Who is entitled to attend the meeting?
Only members as of the record date, or their duly appointed proxies, may attend the meeting. Registration will begin at 8:00 a.m. Cameras, recording devices and other electronic devices will not be permitted at the meeting. Please RSVP your attendance with the card enclosed.
Please also note that if you hold your membership units in “street name” (that is, through a broker or other nominee), you will need to bring a copy of a brokerage statement reflecting your ownership as of the record date.
Who is entitled to vote at the meeting?
Only members of record at the close of business on the record date for the meeting [ ] will be entitled to vote at the meeting or adjournments thereof.
How many votes do I have?
On any matter which may properly come before the meeting, each member entitled to vote will have one vote for each membership unit owned, according to our membership records, by the member as of the close of business on the record date. Pursuant to section 6.15 of our operating agreement, members do not have any dissenters’ rights on any matters submitted to a vote at the meeting. Dissenters’ rights are generally the right of a security holder to dissent from and obtain the fair value of their securities in certain events, such as mergers, equity exchanges and certain amendments to the organizational documents of a company.
How many membership units are outstanding?
At the close of business on the record date, there were 14,851,962 outstanding membership units. Therefore, there are a total of [14,851,962] possible votes that may be submitted on any matter.
What constitutes a quorum?
Pursuant to Section 6.9 of our operating agreement, the presence in person or by proxy of persons holding 25% of the issued and outstanding membership units is required to constitute a quorum. On the record date we had [14,851,962] issued and outstanding membership units, each of which is entitled to vote at the meeting. The presence of [3,712,991] membership units will constitute a quorum. If you submit a proxy or appear at the meeting, then your membership units will be considered part of the quorum.
If a quorum is present, the meeting can proceed. Proxies received but marked as abstentions and broker non-votes will be included in the calculation of the number of membership units considered to be present at the meeting for purposes of determining whether there is a quorum.
How do I vote?
Membership units can be voted only if the holder of record is present at the meeting either in person or by proxy. You may vote using any of the following methods:
Proxy card. The enclosed proxy card is a means by which a member may authorize the voting of his, her, or its membership units at the meeting. The membership units represented by each properly executed proxy card will be voted at the meeting in accordance with the member’s directions. We urge you to specify your choices by marking the appropriate boxes on your enclosed proxy card. After you have marked your choices, please sign and date the enclosed proxy card and return it in the enclosed envelope or by fax to us at(763) 226-2725. In order for your vote to count, we must receive it by 3:00 p.m., central time, on Thursday, September 17, 2009. If membership units are owned jointly by more than one person,both persons must sign the proxy card in order for the units to be voted.

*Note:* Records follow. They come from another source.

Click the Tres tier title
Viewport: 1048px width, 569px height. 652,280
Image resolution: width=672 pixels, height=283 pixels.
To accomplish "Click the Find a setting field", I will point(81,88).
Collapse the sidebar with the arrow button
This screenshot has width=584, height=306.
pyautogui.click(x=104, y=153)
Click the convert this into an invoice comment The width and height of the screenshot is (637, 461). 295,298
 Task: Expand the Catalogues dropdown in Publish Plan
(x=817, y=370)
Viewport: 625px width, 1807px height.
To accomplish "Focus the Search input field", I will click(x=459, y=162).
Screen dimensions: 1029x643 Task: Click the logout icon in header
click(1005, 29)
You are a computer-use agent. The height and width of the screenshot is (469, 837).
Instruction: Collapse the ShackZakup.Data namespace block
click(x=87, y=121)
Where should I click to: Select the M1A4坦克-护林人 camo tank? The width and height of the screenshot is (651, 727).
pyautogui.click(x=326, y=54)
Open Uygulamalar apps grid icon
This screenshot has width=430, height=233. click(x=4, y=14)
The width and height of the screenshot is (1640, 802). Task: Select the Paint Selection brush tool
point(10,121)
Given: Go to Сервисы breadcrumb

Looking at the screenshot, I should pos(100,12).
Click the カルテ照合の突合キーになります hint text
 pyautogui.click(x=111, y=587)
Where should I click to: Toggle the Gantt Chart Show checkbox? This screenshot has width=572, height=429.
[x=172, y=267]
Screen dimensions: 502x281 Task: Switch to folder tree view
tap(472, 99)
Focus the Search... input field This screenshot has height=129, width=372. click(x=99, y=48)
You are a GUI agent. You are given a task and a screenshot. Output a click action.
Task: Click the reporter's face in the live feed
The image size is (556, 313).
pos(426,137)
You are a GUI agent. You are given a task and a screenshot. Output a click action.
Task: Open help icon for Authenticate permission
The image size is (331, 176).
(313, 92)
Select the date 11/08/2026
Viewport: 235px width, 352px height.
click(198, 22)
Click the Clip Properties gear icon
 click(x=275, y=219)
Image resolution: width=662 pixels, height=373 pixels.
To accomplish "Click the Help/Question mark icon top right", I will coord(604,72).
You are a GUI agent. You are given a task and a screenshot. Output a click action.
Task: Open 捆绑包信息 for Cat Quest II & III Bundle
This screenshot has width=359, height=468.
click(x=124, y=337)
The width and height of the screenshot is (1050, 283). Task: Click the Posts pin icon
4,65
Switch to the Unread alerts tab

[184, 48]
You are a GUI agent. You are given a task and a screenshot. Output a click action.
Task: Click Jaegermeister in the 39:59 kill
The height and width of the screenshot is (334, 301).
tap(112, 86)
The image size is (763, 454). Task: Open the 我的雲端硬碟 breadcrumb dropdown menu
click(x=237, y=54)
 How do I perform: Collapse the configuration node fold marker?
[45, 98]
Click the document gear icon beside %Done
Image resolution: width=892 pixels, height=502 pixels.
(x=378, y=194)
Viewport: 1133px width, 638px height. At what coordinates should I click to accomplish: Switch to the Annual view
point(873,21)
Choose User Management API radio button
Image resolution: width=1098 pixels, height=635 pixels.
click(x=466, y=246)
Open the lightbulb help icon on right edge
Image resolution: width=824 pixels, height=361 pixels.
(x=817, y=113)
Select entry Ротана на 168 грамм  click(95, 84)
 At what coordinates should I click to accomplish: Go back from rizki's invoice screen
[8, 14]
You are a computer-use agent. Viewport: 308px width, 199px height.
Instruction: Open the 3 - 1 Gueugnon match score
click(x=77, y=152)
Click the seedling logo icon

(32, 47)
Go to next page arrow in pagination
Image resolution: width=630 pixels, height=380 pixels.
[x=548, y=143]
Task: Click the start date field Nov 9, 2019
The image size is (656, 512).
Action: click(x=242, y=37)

In person. You may vote in person at the meeting by attending the meeting and voting by ballot. Even if you plan to attend the meeting in person, we encourage you to vote by returning the enclosed proxy card so we can ensure your vote is counted in the event you are not able to attend the meeting due to unforeseen circumstances.
If you hold your membership units in “street name,” you need to obtain a proxy form from the institution that holds your membership units. Members who hold membership units through a broker or agent should follow the voting instructions received from that broker or agent.
What can I do if I change my mind after I vote my units?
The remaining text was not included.